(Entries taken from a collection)
--*--

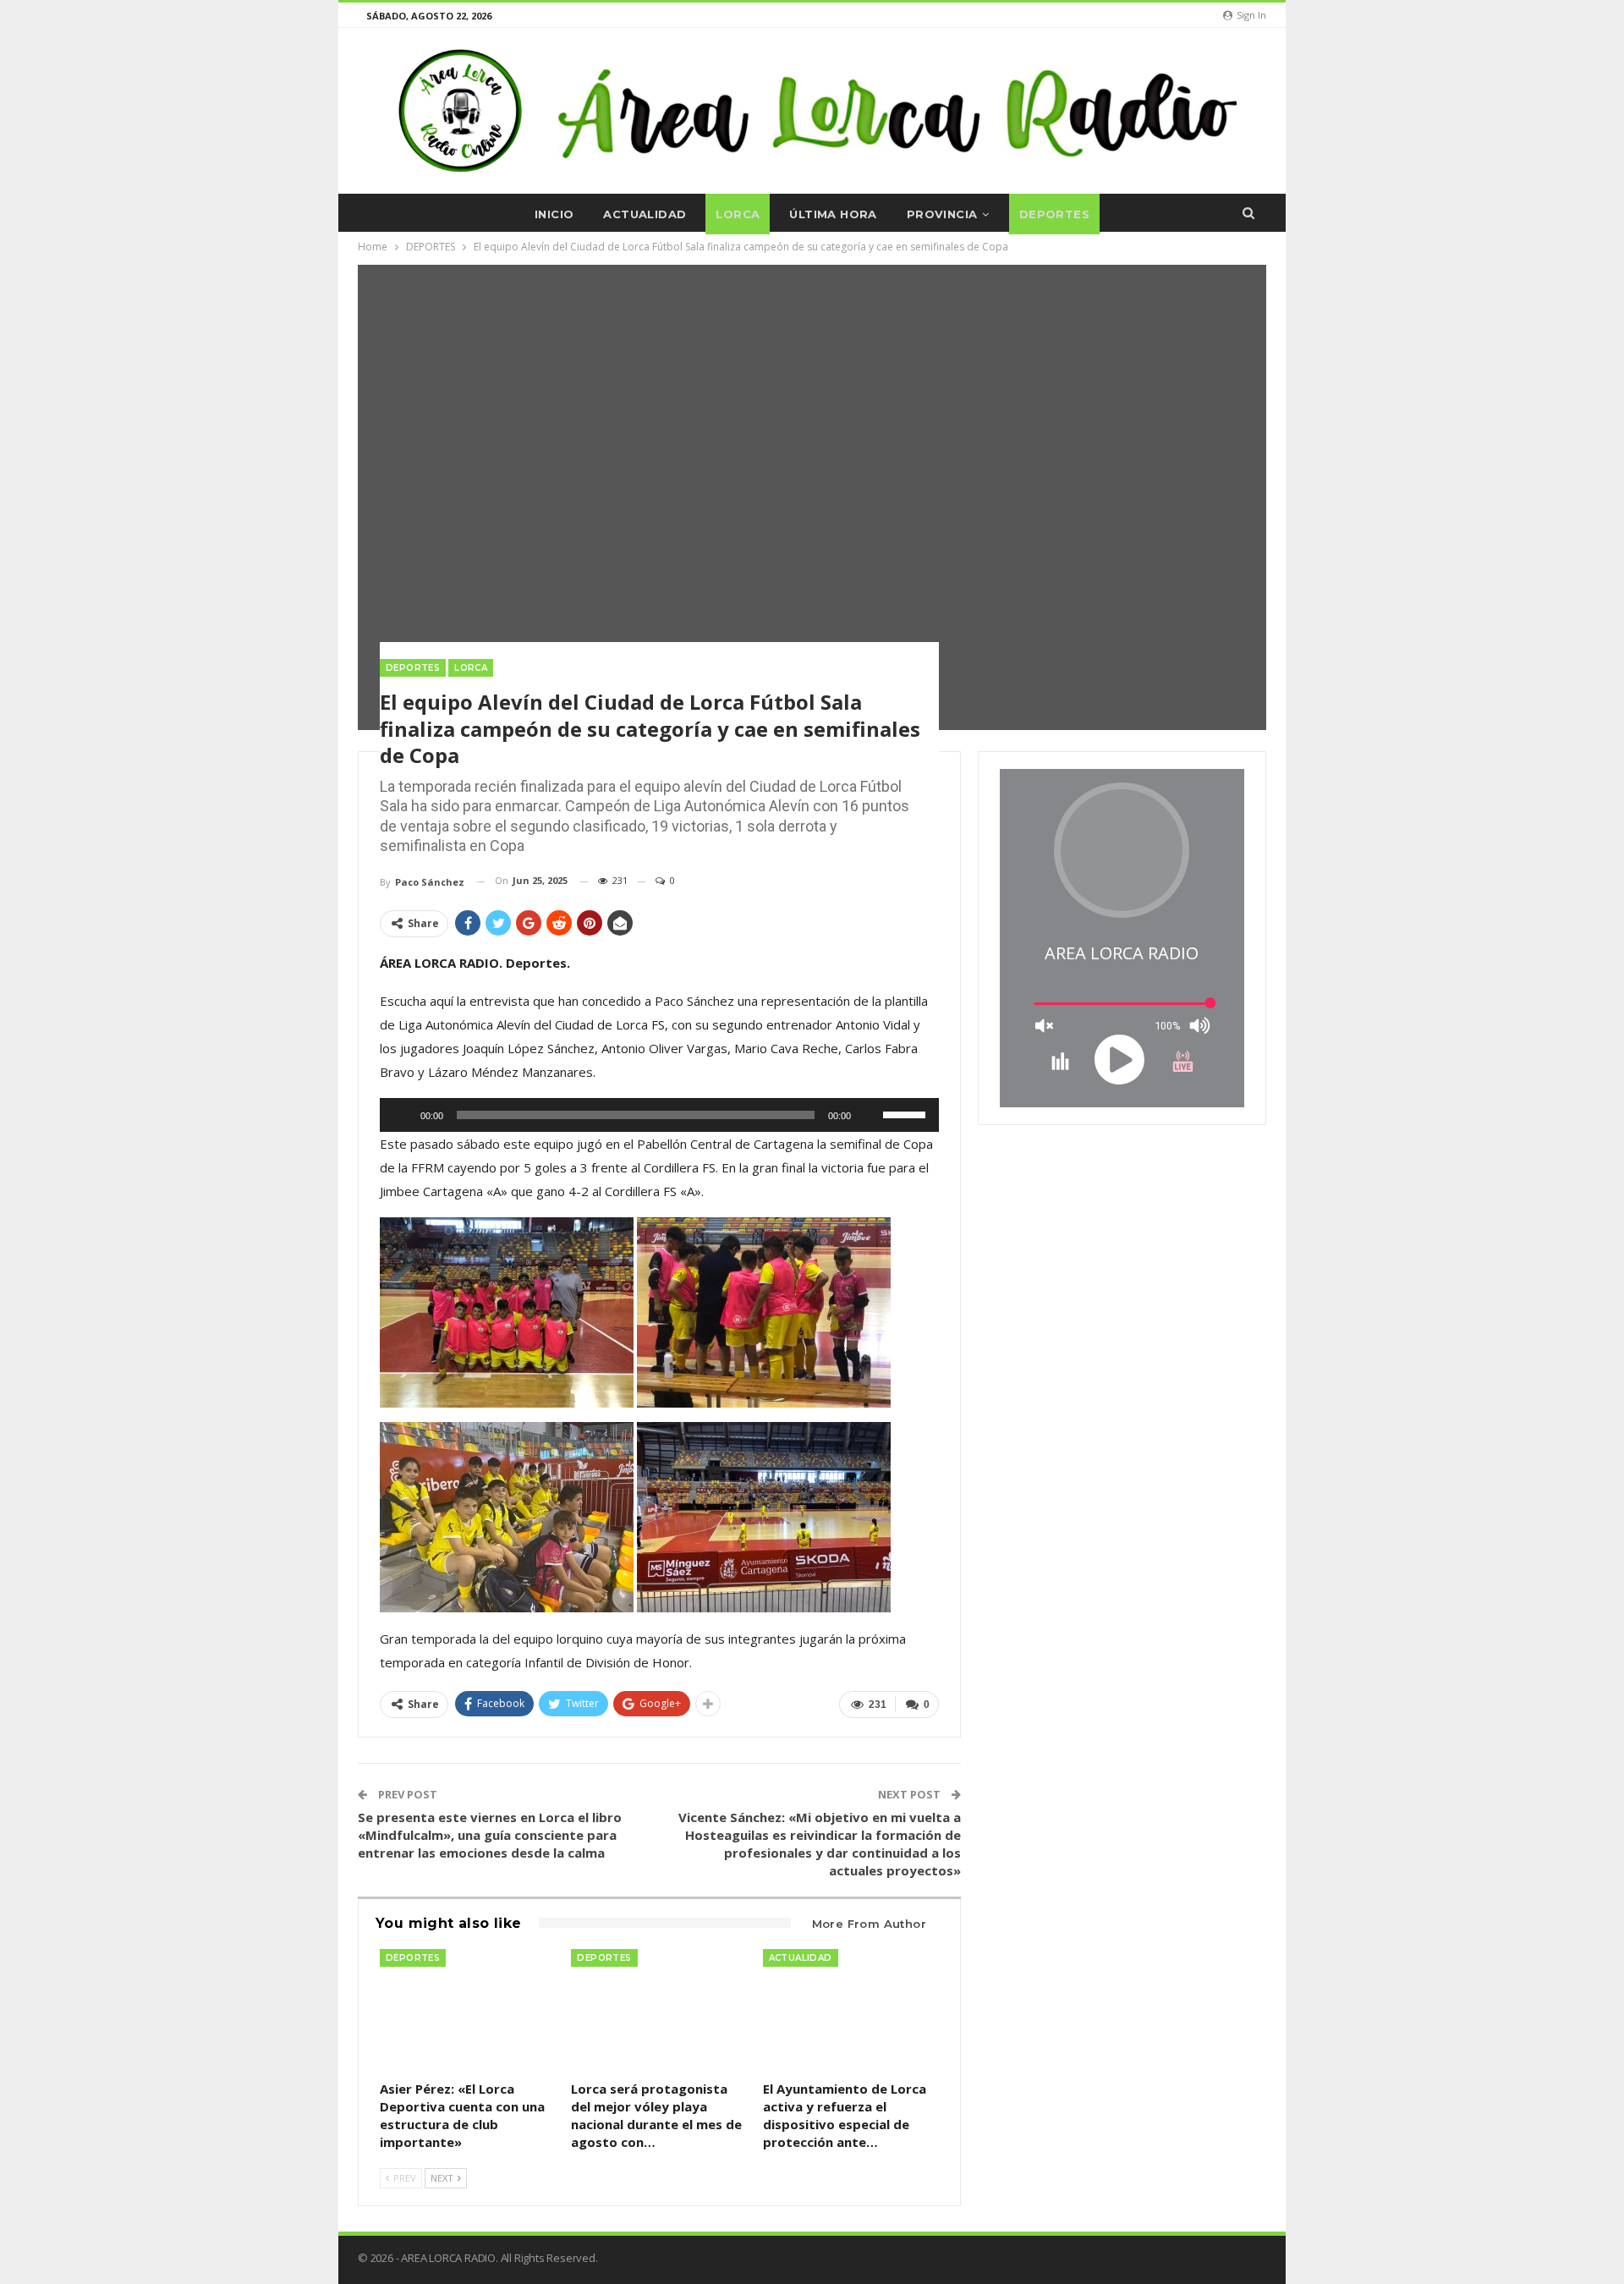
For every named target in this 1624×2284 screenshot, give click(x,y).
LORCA (738, 214)
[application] (659, 1115)
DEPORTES (1054, 214)
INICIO (554, 214)
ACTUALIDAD (644, 214)
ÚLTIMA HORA (832, 214)
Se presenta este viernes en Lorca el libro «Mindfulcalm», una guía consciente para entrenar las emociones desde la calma (490, 1835)
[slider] (906, 1113)
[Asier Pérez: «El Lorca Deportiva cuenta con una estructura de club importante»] (468, 2011)
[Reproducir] (401, 1114)
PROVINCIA (942, 214)
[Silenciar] (869, 1114)
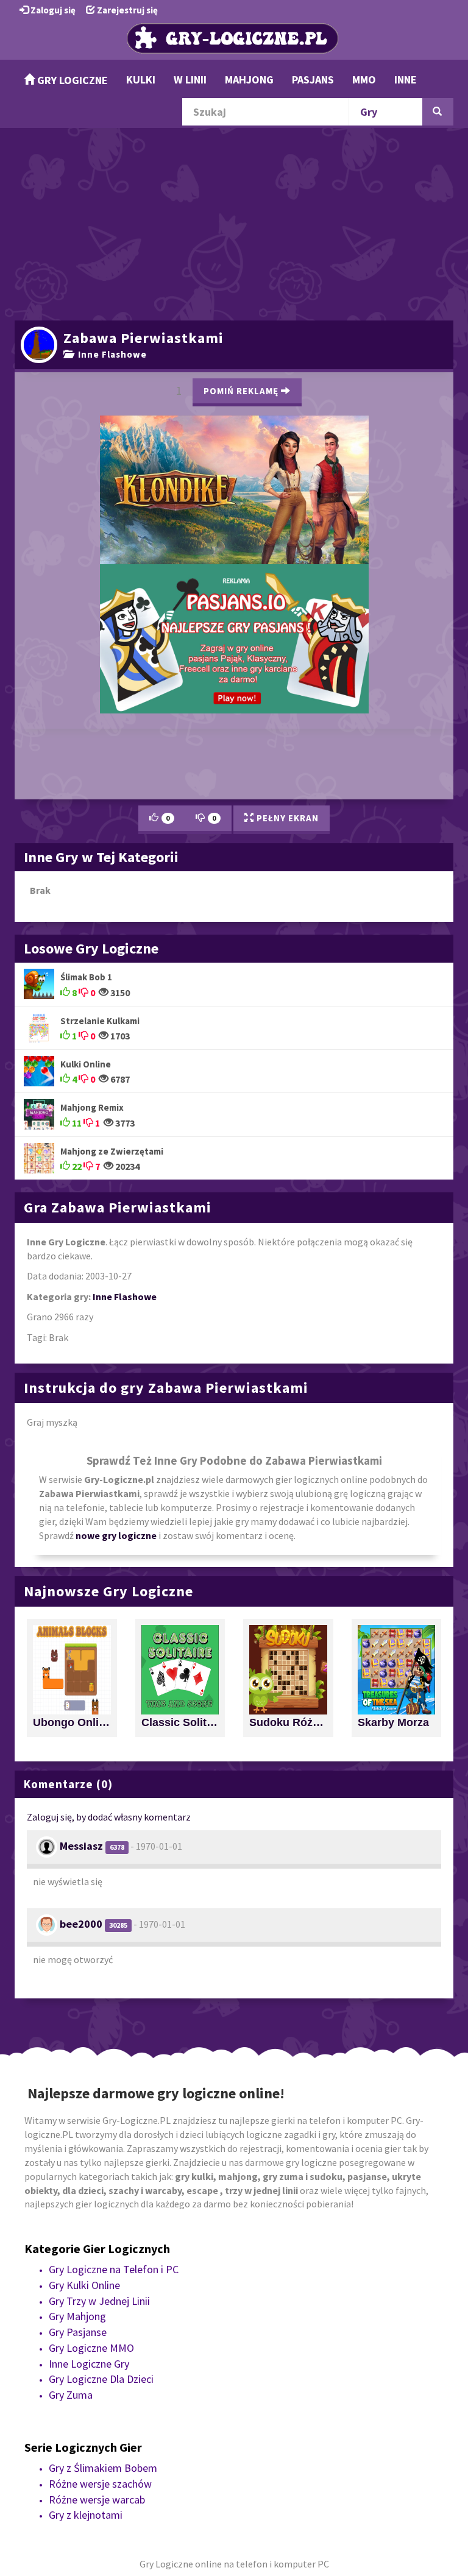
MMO (364, 80)
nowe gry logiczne (116, 1234)
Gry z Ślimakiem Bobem (103, 2167)
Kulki (140, 80)
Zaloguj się (52, 10)
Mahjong (249, 80)
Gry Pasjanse (78, 2031)
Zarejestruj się (126, 10)
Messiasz (81, 1545)
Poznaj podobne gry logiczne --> (351, 385)
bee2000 (81, 1623)
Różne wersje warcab (97, 2198)
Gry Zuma (71, 2094)
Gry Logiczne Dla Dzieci (101, 2078)
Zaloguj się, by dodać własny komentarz (109, 1516)
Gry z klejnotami (85, 2214)
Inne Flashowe (110, 354)
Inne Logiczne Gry (89, 2062)
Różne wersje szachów (100, 2183)
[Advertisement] (234, 222)
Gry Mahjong (77, 2015)
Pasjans (313, 80)
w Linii (190, 80)
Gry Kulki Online (84, 1984)
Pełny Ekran (286, 517)
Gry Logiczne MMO (91, 2047)
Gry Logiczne (71, 80)
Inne (405, 80)
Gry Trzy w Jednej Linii (99, 2000)
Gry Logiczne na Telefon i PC (114, 1968)
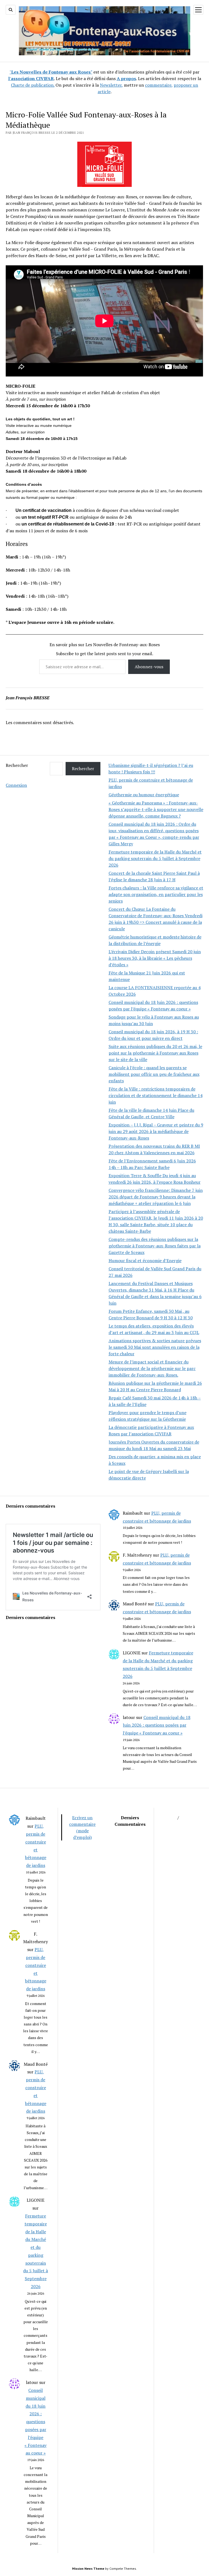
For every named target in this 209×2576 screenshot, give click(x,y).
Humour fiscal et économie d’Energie (145, 1260)
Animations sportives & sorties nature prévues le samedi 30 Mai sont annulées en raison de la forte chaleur (155, 1347)
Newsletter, (111, 85)
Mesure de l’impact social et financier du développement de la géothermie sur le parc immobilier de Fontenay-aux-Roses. (152, 1368)
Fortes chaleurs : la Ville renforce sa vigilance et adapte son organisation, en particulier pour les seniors (156, 894)
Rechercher (17, 765)
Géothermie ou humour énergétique (144, 795)
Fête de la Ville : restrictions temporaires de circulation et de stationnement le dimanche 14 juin (155, 1095)
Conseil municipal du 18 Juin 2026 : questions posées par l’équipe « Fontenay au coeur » (156, 1725)
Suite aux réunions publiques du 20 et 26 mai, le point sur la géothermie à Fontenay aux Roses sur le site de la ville (155, 1052)
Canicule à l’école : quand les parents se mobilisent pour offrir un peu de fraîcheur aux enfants (154, 1074)
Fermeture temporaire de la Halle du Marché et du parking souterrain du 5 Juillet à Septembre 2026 (155, 858)
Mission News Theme (88, 2568)
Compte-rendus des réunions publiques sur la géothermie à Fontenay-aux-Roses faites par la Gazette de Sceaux (155, 1245)
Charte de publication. (32, 85)
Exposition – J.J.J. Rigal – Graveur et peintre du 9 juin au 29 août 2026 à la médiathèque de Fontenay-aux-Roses (156, 1131)
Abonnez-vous (149, 667)
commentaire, (159, 85)
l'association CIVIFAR (31, 78)
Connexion (16, 785)
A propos (126, 78)
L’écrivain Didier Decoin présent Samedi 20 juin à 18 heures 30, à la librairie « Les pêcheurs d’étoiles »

--*--

- **Exercise objective**:
From the records above, copy only the lines running from the line containing "PROVINCIA (942, 214)" to the line containing "Newsletter, (111, 85)", both ends included. Leave the pictures out.

- **Problem solution**:
PROVINCIA (942, 214)
[Silenciar] (869, 1114)
MMO (364, 80)
nowe gry logiczne (116, 1234)
Gry z Ślimakiem Bobem (103, 2167)
Kulki (140, 80)
Zaloguj się (52, 10)
Mahjong (249, 80)
Gry Pasjanse (78, 2031)
Zarejestruj się (126, 10)
Messiasz (81, 1545)
Poznaj podobne gry logiczne --> (351, 385)
bee2000 (81, 1623)
Różne wersje warcab (97, 2198)
Gry Zuma (71, 2094)
Gry Logiczne Dla Dzieci (101, 2078)
Zaloguj się, by dodać własny komentarz (109, 1516)
Gry z klejnotami (85, 2214)
Inne Flashowe (110, 354)
Inne Logiczne Gry (89, 2062)
Różne wersje szachów (100, 2183)
[Advertisement] (234, 222)
Gry Mahjong (77, 2015)
Pasjans (313, 80)
w Linii (190, 80)
Gry Kulki Online (84, 1984)
Pełny Ekran (286, 517)
Gry Logiczne MMO (91, 2047)
Gry Logiczne (71, 80)
Inne (405, 80)
Gry Trzy w Jednej Linii (99, 2000)
Gry Logiczne na Telefon i PC (114, 1968)
For every named target in this 209×2576 screenshot, give click(x,y).
Humour fiscal et économie d’Energie (145, 1260)
Animations sportives & sorties nature prévues le samedi 30 Mai sont annulées en raison de la forte chaleur (155, 1347)
Newsletter, (111, 85)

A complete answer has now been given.